Ah ! Marie-Thérèse a un sourd gémissement… Elle n’ose crier, elle ne sait pas si elle doit, si elle peut crier !… Mais de les voir s’en aller comme les autres, sans un regard de son côté… cela lui arrache le cœur… et voilà que le petit Christobal pleure… ne peut plus se retenir de pleurer… « Ils s’en vont ! ils s’en vont ! » dit-il dans ses larmes, mais encore elle le fait taire… Il faut voir… il faut avoir du courage jusqu’au bout… Il y en a trois, trois veilleurs du sacrifice… qui, lentement, les têtes courbées sous le bonnet sacerdotal, s’en sont allés vers les trois portes… mais il y en a un, le quatrième qui s’est arrêté au milieu de la salle, à demi tourné vers Marie-Thérèse… et celui-là lui fait un signe… et celui-là, c’est Raymond !… Ah ! sûrement, ils sont sauvés ! ils sont sauvés ! mais il faut agir bien prudemment, n’est-ce pas ?… bien prudemment… Les trois sont donc allés aux trois portes, et ils regardent avec précaution dans les cours, car chaque porte donne sur une cour comme dans tous les palais incaïques où aucune pièce ne communique avec aucune autre pièce.

Est-ce que le peuple d’Indiens est parti ? Est-ce qu’il est bien parti ?… évidemment, c’est cela qu’ils regardent, c’est de cela qu’ils s’assurent. Et Raymond trouve, certainement, qu’ils y mettent trop de temps. Il attend le signal ! Il attend le signal ! Et ses mains armées, terriblement armées, se tendent vers Marie-Thérèse, qui déjà, oubliant la recommandation de Huascar, se soulève sur son trône d’or, alors que le Mort, lui, reste, comme il convient aux morts, surtout aux Rois morts qui ont de la dignité et le respect d’eux-mêmes, immobile… Ah ! le signal ! le signal !… c’est le marquis qui le donne !… Recuerda ! (souviens-toi).

À ce mot d’ordre, qu’il attendait avec une impatience mortelle, Raymond se précipite sur Marie-Thérèse. Le marquis le suit et, tandis que les deux autres continuent de veiller aux portes, tous deux bondissent, gravissent les hauts degrés de porphyre, tendent les bras à Marie-Thérèse… Et Marie-Thérèse, se levant tout à fait cette fois, pousse un cri de joie et de délivrance et est déjà prête à se jeter dans leurs bras tendus avec le petit Christobal… quand, tout à coup, dans la seconde même où elle va quitter le siège fatal, un sifflement sinistre se fait entendre, cependant qu’elle jette une clameur effroyable et qu’elle se débat avec l’enfant dans les replis monstrueux d’une bête énorme qui vient de jaillir autour d’elle, qui l’enserre de ses anneaux, qui la broie, qui la retient, qui l’emprisonne sur le fauteuil de la Mort, avec le Mort ! C’est le serpent de la Maison du Serpent qui garde sa proie !…

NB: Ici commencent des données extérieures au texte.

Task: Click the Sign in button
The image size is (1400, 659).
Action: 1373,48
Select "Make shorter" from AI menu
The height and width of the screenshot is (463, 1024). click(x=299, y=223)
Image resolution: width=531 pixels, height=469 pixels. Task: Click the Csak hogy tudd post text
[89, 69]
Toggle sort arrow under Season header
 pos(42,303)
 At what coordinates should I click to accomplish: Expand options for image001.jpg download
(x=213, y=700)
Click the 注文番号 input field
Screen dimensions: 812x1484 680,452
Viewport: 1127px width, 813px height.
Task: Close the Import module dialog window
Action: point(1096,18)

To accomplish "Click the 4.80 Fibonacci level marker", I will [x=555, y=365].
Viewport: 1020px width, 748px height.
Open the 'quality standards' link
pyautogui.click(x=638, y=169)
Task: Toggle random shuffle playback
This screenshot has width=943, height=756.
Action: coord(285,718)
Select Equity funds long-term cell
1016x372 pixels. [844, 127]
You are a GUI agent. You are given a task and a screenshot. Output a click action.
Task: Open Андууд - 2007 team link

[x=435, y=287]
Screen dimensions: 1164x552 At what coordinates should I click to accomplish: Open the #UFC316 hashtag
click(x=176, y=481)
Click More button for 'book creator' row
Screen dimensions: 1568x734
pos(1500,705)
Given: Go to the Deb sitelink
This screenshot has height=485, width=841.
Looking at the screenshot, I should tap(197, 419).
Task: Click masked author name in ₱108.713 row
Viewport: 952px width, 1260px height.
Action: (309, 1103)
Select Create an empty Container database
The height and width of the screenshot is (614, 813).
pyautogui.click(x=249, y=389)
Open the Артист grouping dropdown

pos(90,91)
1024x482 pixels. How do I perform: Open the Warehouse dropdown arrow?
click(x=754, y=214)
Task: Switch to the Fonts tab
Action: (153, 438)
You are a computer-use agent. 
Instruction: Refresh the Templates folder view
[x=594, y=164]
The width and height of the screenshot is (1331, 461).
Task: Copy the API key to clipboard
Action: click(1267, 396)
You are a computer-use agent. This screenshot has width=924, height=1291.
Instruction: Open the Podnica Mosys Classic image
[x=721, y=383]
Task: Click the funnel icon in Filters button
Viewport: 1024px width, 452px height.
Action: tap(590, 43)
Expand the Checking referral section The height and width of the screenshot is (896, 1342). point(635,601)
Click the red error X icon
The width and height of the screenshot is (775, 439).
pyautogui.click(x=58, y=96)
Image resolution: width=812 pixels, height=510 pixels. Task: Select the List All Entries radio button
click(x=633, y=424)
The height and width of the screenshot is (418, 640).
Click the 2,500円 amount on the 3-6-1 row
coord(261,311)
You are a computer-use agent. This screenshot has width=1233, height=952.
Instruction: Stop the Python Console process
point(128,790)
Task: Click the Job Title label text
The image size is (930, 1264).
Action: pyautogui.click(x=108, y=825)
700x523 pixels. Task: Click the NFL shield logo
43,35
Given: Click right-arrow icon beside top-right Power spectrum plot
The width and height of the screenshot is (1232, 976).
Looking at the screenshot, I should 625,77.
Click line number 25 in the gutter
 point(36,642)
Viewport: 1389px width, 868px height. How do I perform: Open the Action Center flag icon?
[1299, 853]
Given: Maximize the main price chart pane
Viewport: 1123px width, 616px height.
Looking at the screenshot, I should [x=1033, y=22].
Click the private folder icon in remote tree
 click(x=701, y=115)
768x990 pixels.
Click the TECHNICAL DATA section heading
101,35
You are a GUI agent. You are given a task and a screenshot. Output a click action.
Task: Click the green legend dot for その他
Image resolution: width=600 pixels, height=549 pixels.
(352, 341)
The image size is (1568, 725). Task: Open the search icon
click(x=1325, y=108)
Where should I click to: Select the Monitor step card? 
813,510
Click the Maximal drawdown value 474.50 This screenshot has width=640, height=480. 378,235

Raymond, le marquis, ont jeté un égal cri d’horreur devant ce rempart inattendu qui se dresse en face d’eux et ils se sont rués sur le monstre dont la tête se balance fantastiquement au-dessus d’eux en faisant entendre un singulier bruit de clochettes. Ils veulent lui arracher ses deux victimes !… Ils le frappent ! Ils l’étreignent à leur tour !… Ils voudraient le tuer ! l’étouffer !… Épouvante nouvelle !… Leurs mains insensées ne rencontrent point la chair vivante, mais le froid du métal, des anneaux qui grincent, qui glissent les uns sur les autres, mus par quelque mécanisme infernal[1], écailles de cuivre[2] qui défendent Marie-Thérèse et l’enfant contre les efforts qui tentent de

  1. Les prêtres incas, comme les prêtres égyptiens, avaient créé au fond de leurs sanctuaires, pour frapper l’imagination des foules, de curieux mécanismes dont le ressort devait rester secret, sous peine de mort. Voir à ce sujet Pedro Pizaro et Garcilasso. La légende qui s’attache à la Maison du Serpent, lequel ne laissait jamais échapper sa proie, est due certainement à quelque mécanisme de ce genre.
  2. Les Incas ne connaissaient point le fer.